In the media storm that followed two students dressing up as domestic workers, we as a society were incapable of asking the most important underlying questions because the debate was shut down. We missed a teaching and learning opportunity – and it’s a great pity.

For centuries, humankind has sought to organise its surroundings. Through definitions, categories and labels we have classified the world around us. Whether in the natural world of elements and species or the sociological world of philosophies and the arts, categorising helps us to understand the world we live in.

However, this manner of defining can also be problematic when it shuts down our understanding of the very phenomenon that we are trying to address. This usually happens when something transcends our usual categories. But when it comes to addressing offensive behaviour in South Africa, particularly racism, I do not believe that we can afford snap judgments based on our prima facie impressions. It is the disservice of prima facie racism that is keeping us from truly addressing racism in South Africa.

Chapter 9 institution the South African Human Rights Commission (SAHRC) recently reported a spike in the number of racism-related incidents in South Africa, particularly at universities. According to the SAHRC, it received over 500 cases of racism-related incidents over the past year, amounting to 45% of the commission’s complaints for the 2013/14 financial year. This spate of racism-related incidents was affirmed by the blackface incident involving two female students at the University of Pretoria.
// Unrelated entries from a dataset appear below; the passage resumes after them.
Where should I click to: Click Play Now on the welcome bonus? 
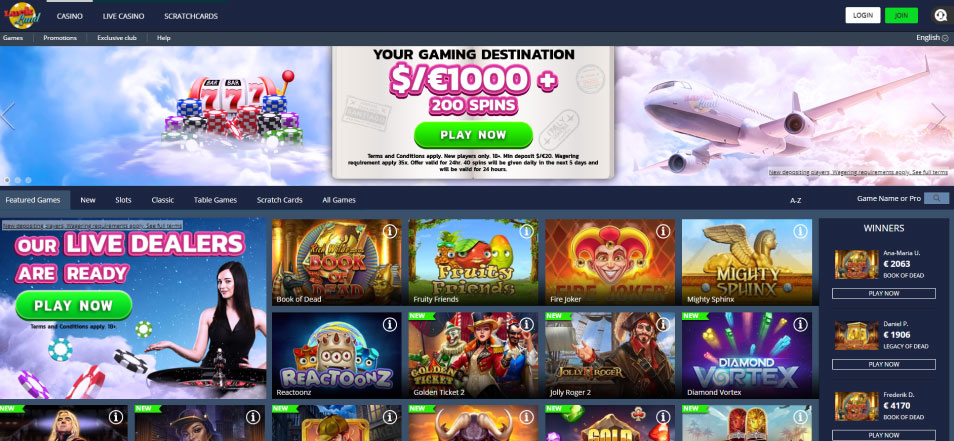(x=473, y=135)
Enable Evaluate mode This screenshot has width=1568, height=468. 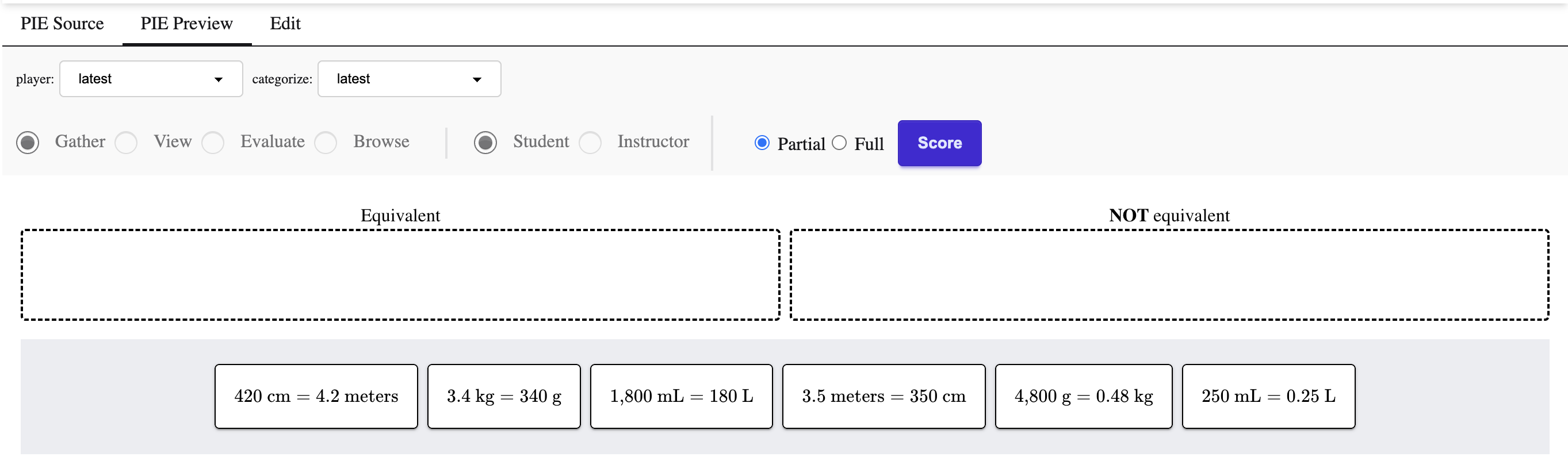(213, 143)
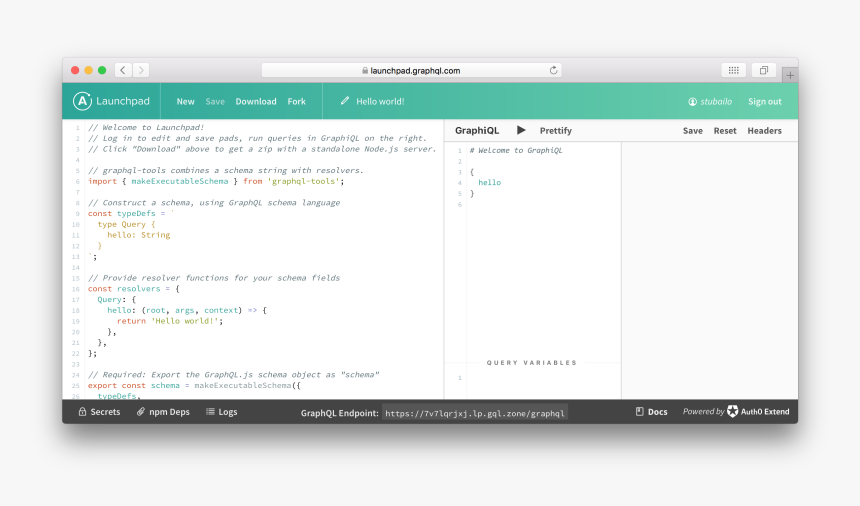
Task: Expand the Query Variables panel
Action: (x=532, y=363)
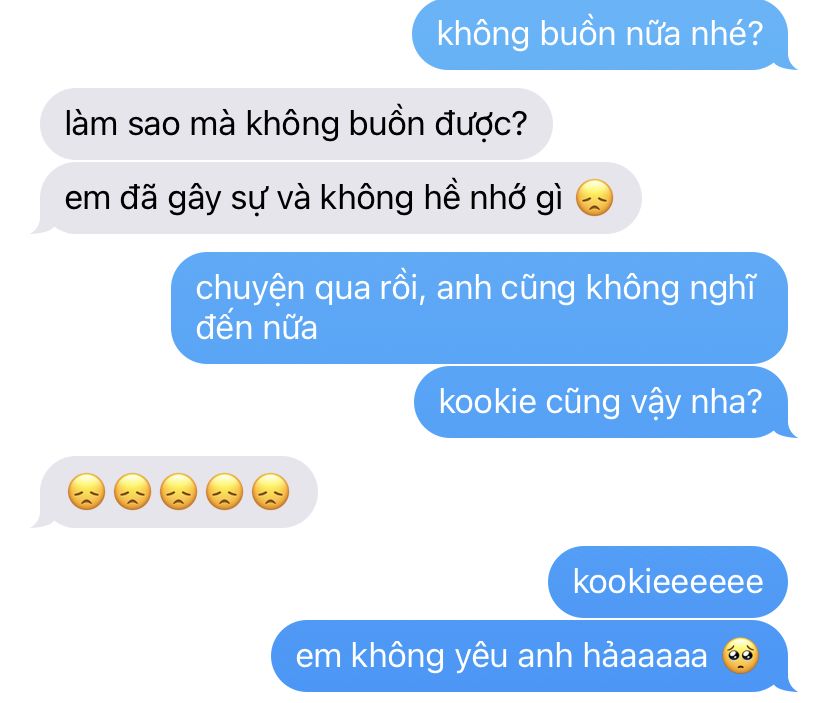Click the 'em không yêu anh hảaaaaa' message
Image resolution: width=828 pixels, height=703 pixels.
point(531,656)
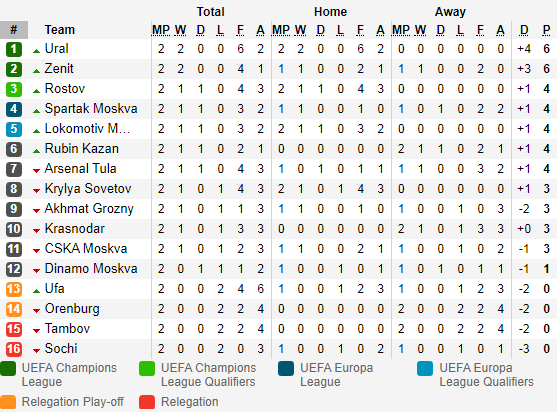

This incident was deplorable and highly offensive to black South African women. But I cannot help but wonder whether our response to this incident was correct. By condemning the incident and the two young women as racist, have we perhaps missed a teaching moment?

The response to this incident on social media was mixed. Some saw the conduct as racist, others as part and parcel of dressing up. Others still were undecided. This, of course, begs the broader question of when and how we label racist behaviour in South Africa.

Now let me ask: would their conduct still have been racist if they had left the blackface make-up? Even so, they still would have been mocking physical and class stereotypes of black domestic workers. Perhaps this would have been offensive, but not racist. If so, is dressing up or caricaturisation always offensive, or only when it is done in bad taste? Why do South Africans, black and white, seem to be okay when Leon Schuster or the Kaapse Klopse dress up in blackface but outraged when two university students do it?

The fact of the matter is that in the media storm that followed this event, we as a society were incapable of asking these underlying questions because the debate was shut down. We immediately defined them as racist and, in so doing, rendered ourselves incapable of understanding a much broader, transcendent and racially charged phenomenon in our country. I believe that we responded to prejudice with prejudice and effectively ostracised the offenders.

The acclaimed author and champion for Civil Rights in the United States, James Baldwin, once said: “I imagine one of the reasons people cling to their hates so stubbornly is because they sense, once hate is gone, they will be forced to deal with pain.”

Perhaps this is what is happening in South Africa today. Our national psyche is still deeply wounded from centuries of racial division and oppression. This hurt manifests in different ways as we interact with one another on a daily basis – from the overt to the sublime. In the national sphere, once something has been labelled as racist, it’s as if we cling to hatred in order not to deal with the underlying pain. In this particular incident, I believe that we missed an opportunity to explain the cause of this hurt and sensitivity of blackface caricatures, not only to these students but also to the broader South African public who did not see anything wrong with it. By doing so, we have missed an opportunity to understand one another better.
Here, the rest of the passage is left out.